[QUOTE=wring]
your wife’s experiences are her own, if you then attempt to universalize them, you get into trouble.
Her experiences come from her location. In my earthquake example - apparently I did not make it clear enough for you. Your wife, in your location, feels no earthquake. A stranger in another location feels one. If you take wife’s word over the other person’s your an idiot. Hell, even if they’re in the same location - her experiences are not universal (there was an earthquake -very mild- in my area once, I felt it since I was leaning against a wall at the time, others did not feel it).
as for the number ‘thousands’ I’m confident that there are at least that number, but will admit that I didn’t reasearch it. Going on the basic number of interactions on a daily basis, I"d be surprised if there weren’t thousands of incidents. I’ve only flown maybe 4 times in the past 5 years, and on one of those trips came across a needlessly nasty, rude fuck as a TSA. so my experience tells me that 1/4 ofthe time you’ll come against an asshole.
But I won’t try and extrapolate my personal experience to make a universal prediction.
[/QUOTE]
Thanks for the clarification, but the analogy is still not a good one, mostly for the same reasons. It completely fails to capture the structure of my argument.
I am not generalizing from one person’s experience. Rather, I have adduced considerations having to do with human nature, the trouble-avoiding, just-make–it-to-the-next-break nature of people’s behavior in “customer service” type positions in general (i.e. without reference to my wife or the TSA), as well as long familiarity with the experiences of those TSAs (including my wife) that I do know.
In the earthquake case, there is no reason to think my wife’s earthquake judgments here would have anything to do with the question whether an earthquake happened somewhere else. But this is not quite true in the TSA case. There are plenty of reason to think my wife’s (and her coworkers’) experiences are typical. Some generalization is licensed. But let me reiterate (as I did in the above paragraph, and as I have done several times already in this thread) that such a generalization is not the basic structure of my argument. (Though it is part of it.)
And I’ll repeat something else. I am not claiming TSAs are generally nice and polite. (It happens to be the case that I do think TSAs are generally polite when on the job, but that’s not related to the claim I’ve been arguing for here.) Rather, my claim is that the kind of thing related in the OP isn’t the kind of thing that is funny in their work environment. Here is what I mean by that. My wife and I happened to have lunch with a couple of TSAs today. We were talking about this thread. Stories about rude TSAs, being short or smartalec with passengers, brought reactions along the lines of “That’s bad behavior for a TSA. Stress will do that to you.” But the idea of the TSAs laughing at this lady instead brought a reaction more akin to “That’s… weird.” (These) TSAs easily recognize the temptation to be rude. But the idea of laughing at the situation described in the OP didn’t strike them as bad TSA behavior, it struck them, rather, as nonsense. Like saying someone laughed at a cheesecake. Its like a category error. My claim is that this reflects the typical attitude.

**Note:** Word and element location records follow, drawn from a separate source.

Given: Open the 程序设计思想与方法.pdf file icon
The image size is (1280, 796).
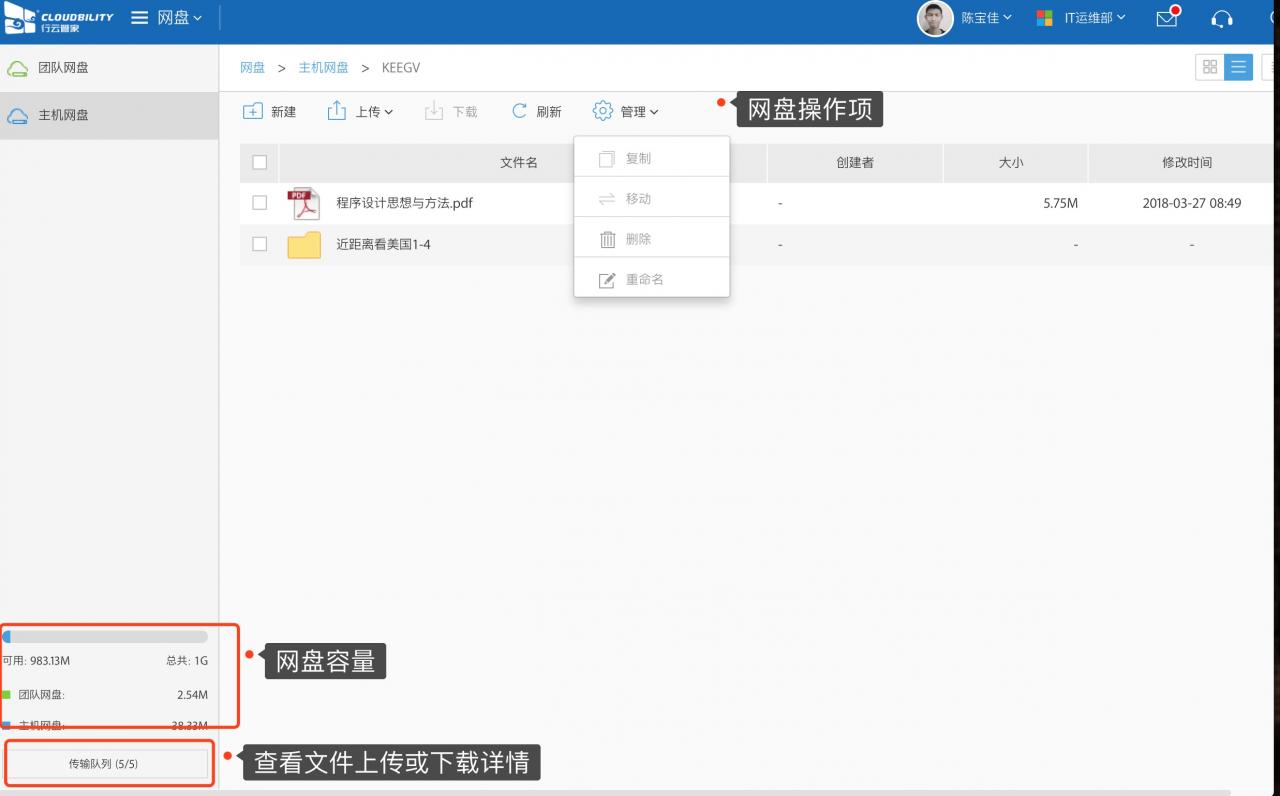Looking at the screenshot, I should [x=304, y=203].
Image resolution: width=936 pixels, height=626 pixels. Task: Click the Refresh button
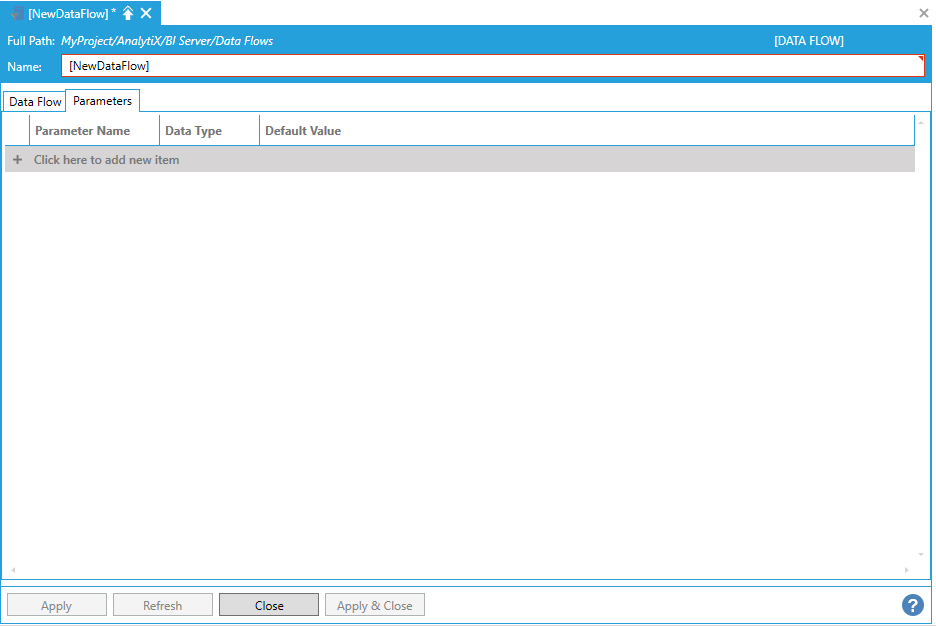tap(162, 605)
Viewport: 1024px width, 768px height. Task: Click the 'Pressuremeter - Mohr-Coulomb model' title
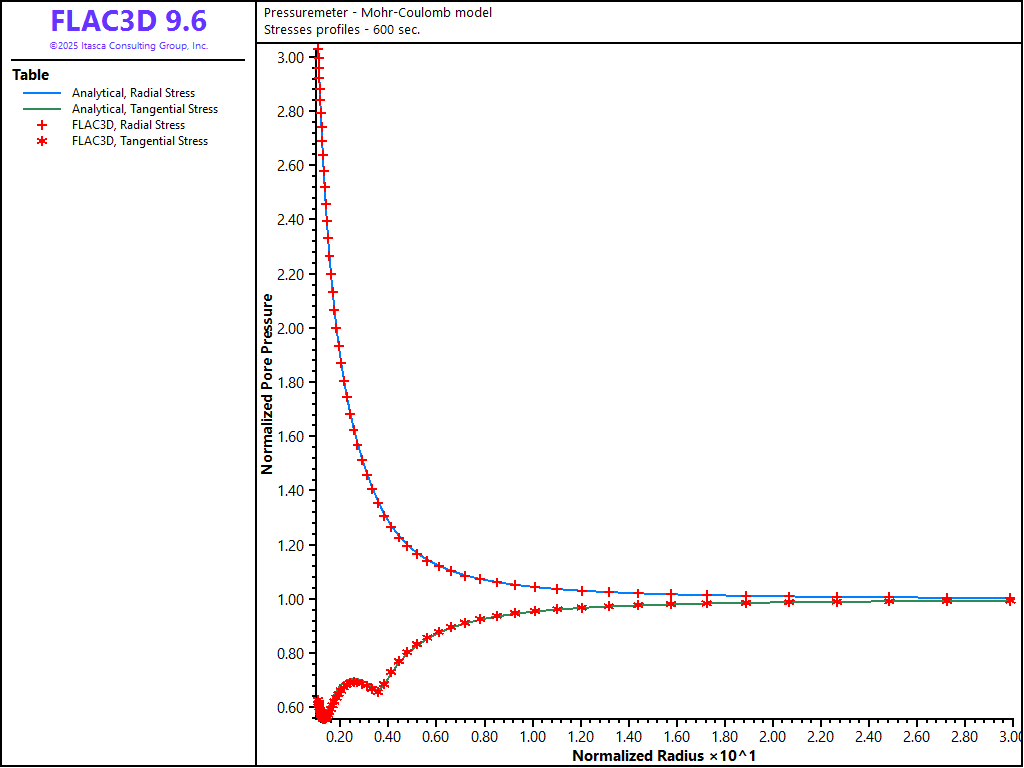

And let me repeat something else. Though I started the thread using the language of inconcievability, I have long since acknowledged this is an exaggeration. I’m sure some pair of TSAs somewhere are happy to by psychopaths together. This brings out another point about the structure of my argument that people are missing. I am claiming it is much more likely that the woman is mistaken than that TSAs were laughing at her. Again, I make this claim based on what is generally known about alot of things, not just based on what I know about TSAs. Generally, people don’t laugh about this kind of thing. Generally, people in this kind of position feel vulnerable. Generally, people in jobs that involve a lot of interactio with customers try their best to keep on a poker face and just last through to their next break without incident. It is very common for people who are accusing someone of something to want to see that someone, and to want that someone to be seen, in as bad a light as possible. Put these general facts together, and it becomes very plausible to say the following: The majority of reports of customer service types openly laughing at customers are probably false reports, whether because of a misunderstanding or whatever. There are probably some true reports as well, but the majority of reports are probably false. Therefore any report would require corroboration.
Then I add in what I know about TSAs, and the likelihood goes down even further.
I feel like I had one more point to make.